Work instruction: Retype, word for word, every line of the records below starting at the one that contains "Medical & Health" and ending at the one that contains "Home (611, 16)"; include both of those lines and nothing more.

Stored records:
[Start of section]

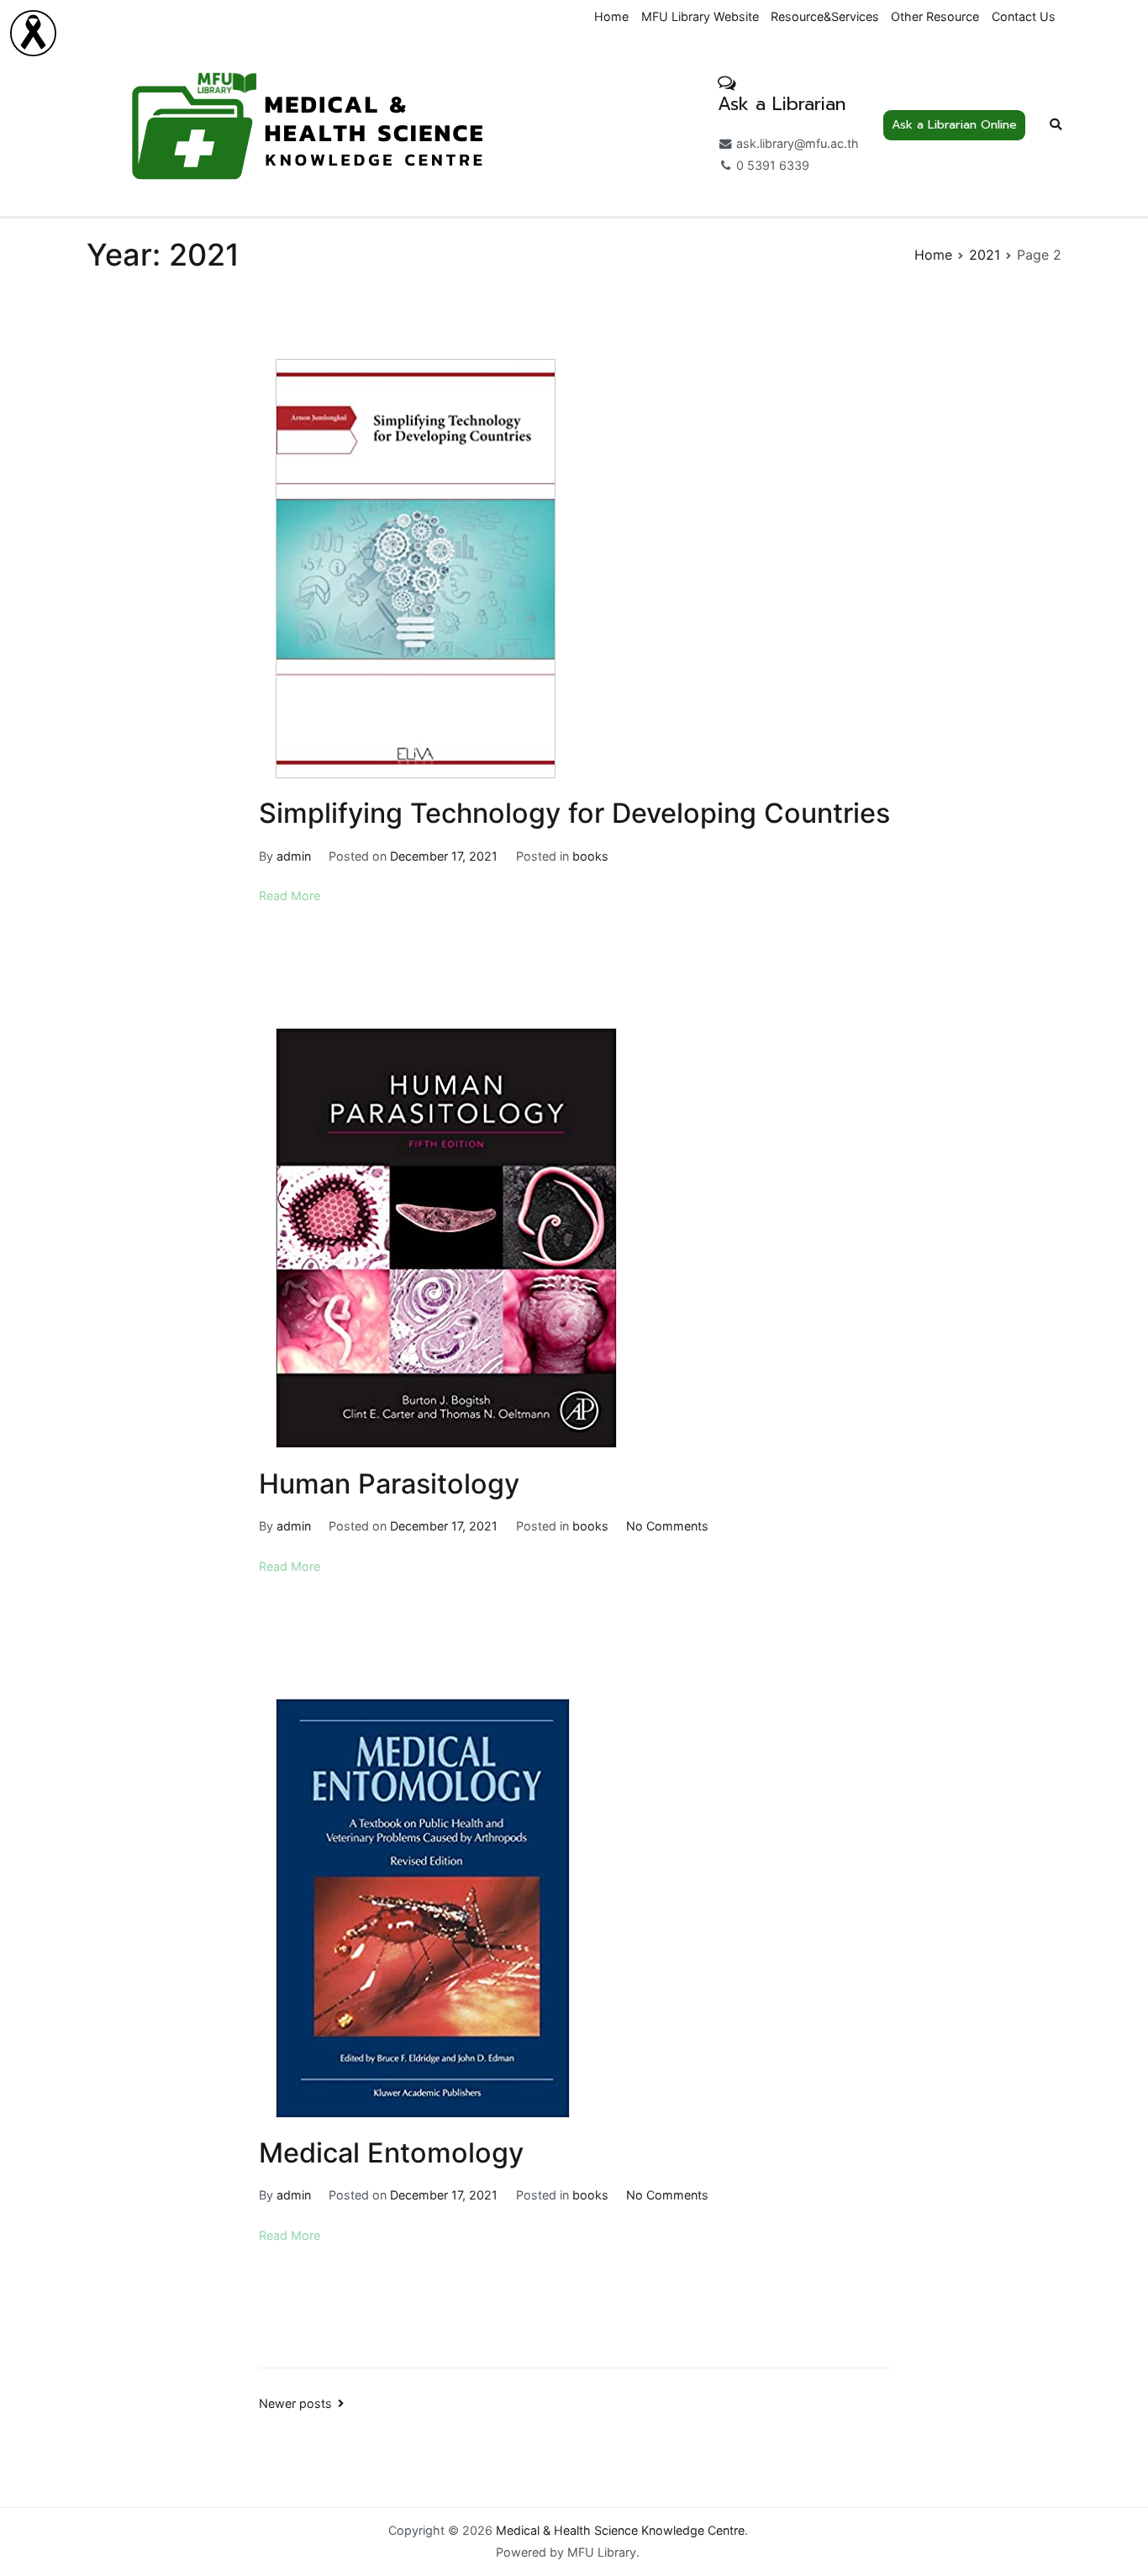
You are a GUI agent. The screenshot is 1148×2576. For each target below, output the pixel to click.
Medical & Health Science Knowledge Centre (620, 2530)
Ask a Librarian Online (954, 124)
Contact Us (1024, 16)
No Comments (667, 1526)
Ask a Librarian (782, 104)
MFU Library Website (700, 16)
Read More (289, 895)
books (590, 856)
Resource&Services (825, 16)
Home (611, 16)
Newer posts (295, 2403)
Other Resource (935, 16)
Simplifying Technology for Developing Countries (574, 813)
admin (293, 856)
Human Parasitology (389, 1483)
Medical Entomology (391, 2152)
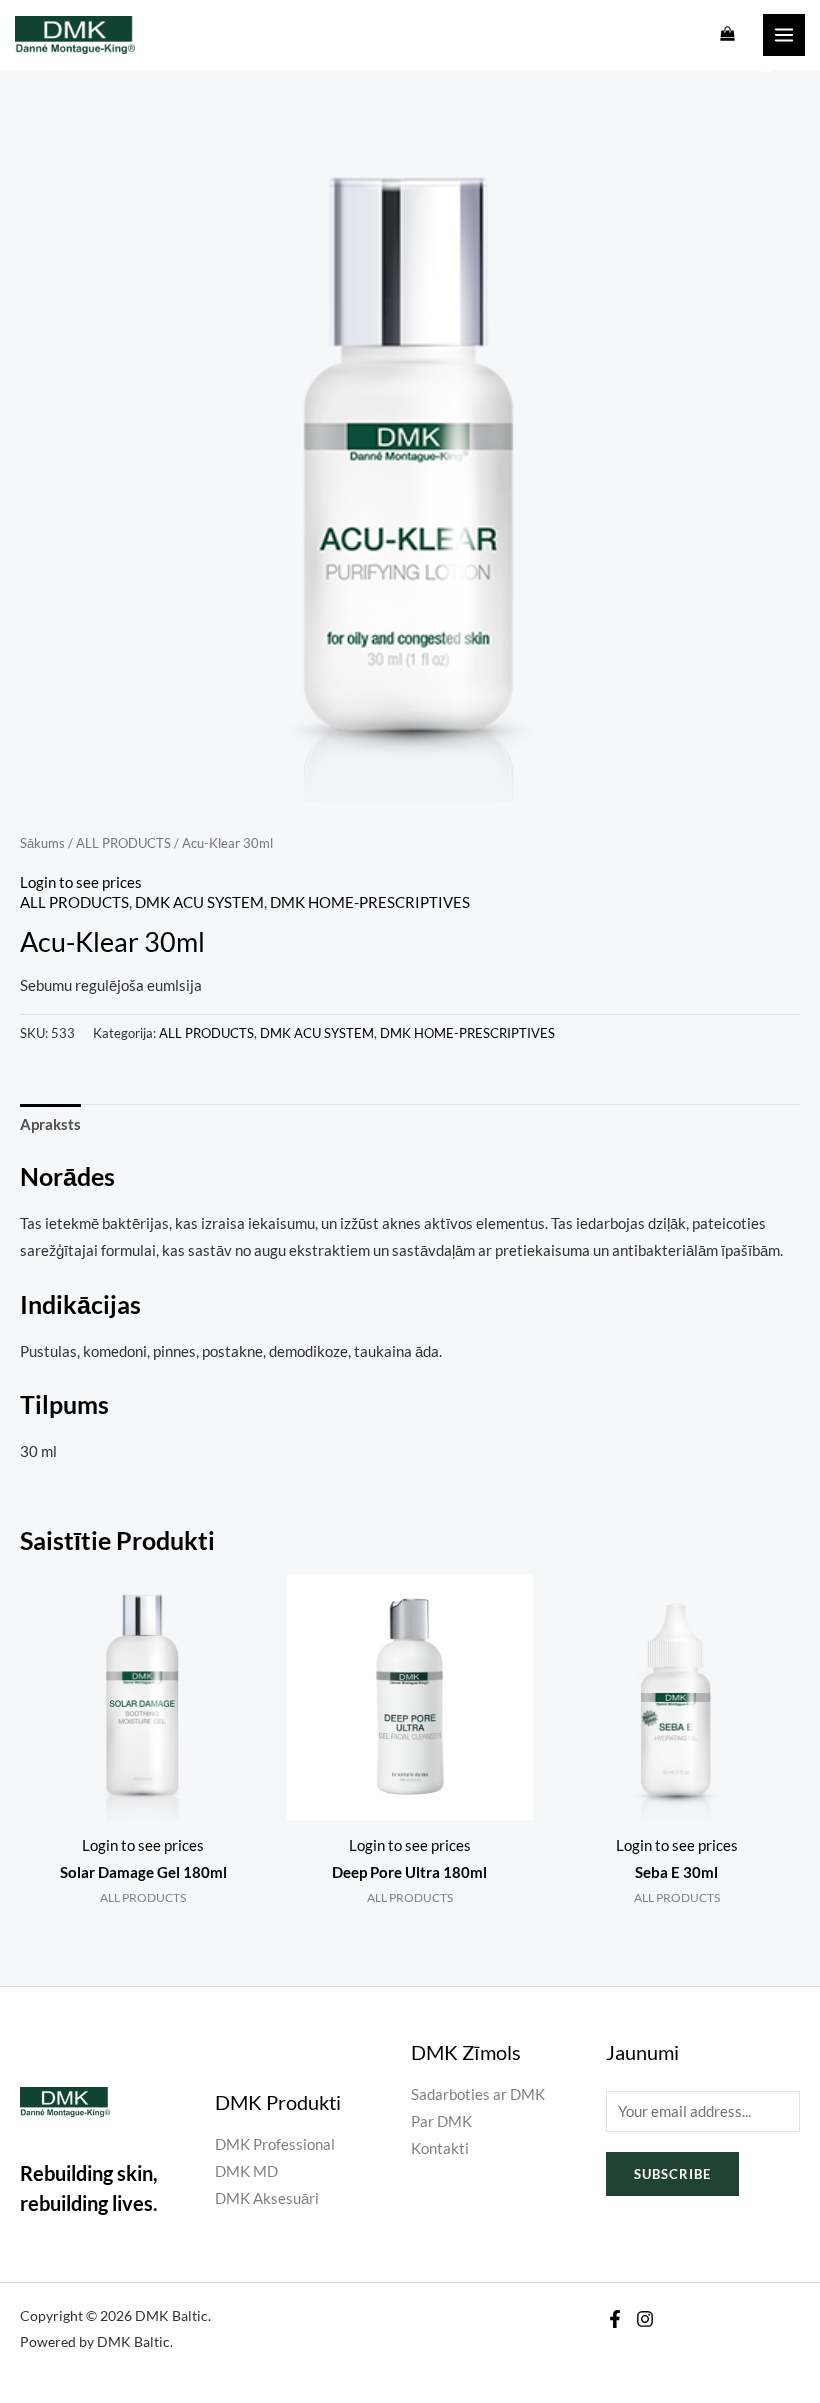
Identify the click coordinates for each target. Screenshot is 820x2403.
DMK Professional (275, 2144)
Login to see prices (81, 882)
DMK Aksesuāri (267, 2198)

[End of section]

Written solution:
Medical & Health Science Knowledge Centre (620, 2530)
Ask a Librarian Online (954, 124)
Contact Us (1024, 16)
No Comments (667, 1526)
Ask a Librarian (782, 104)
MFU Library Website (700, 16)
Read More (289, 895)
books (590, 856)
Resource&Services (825, 16)
Home (611, 16)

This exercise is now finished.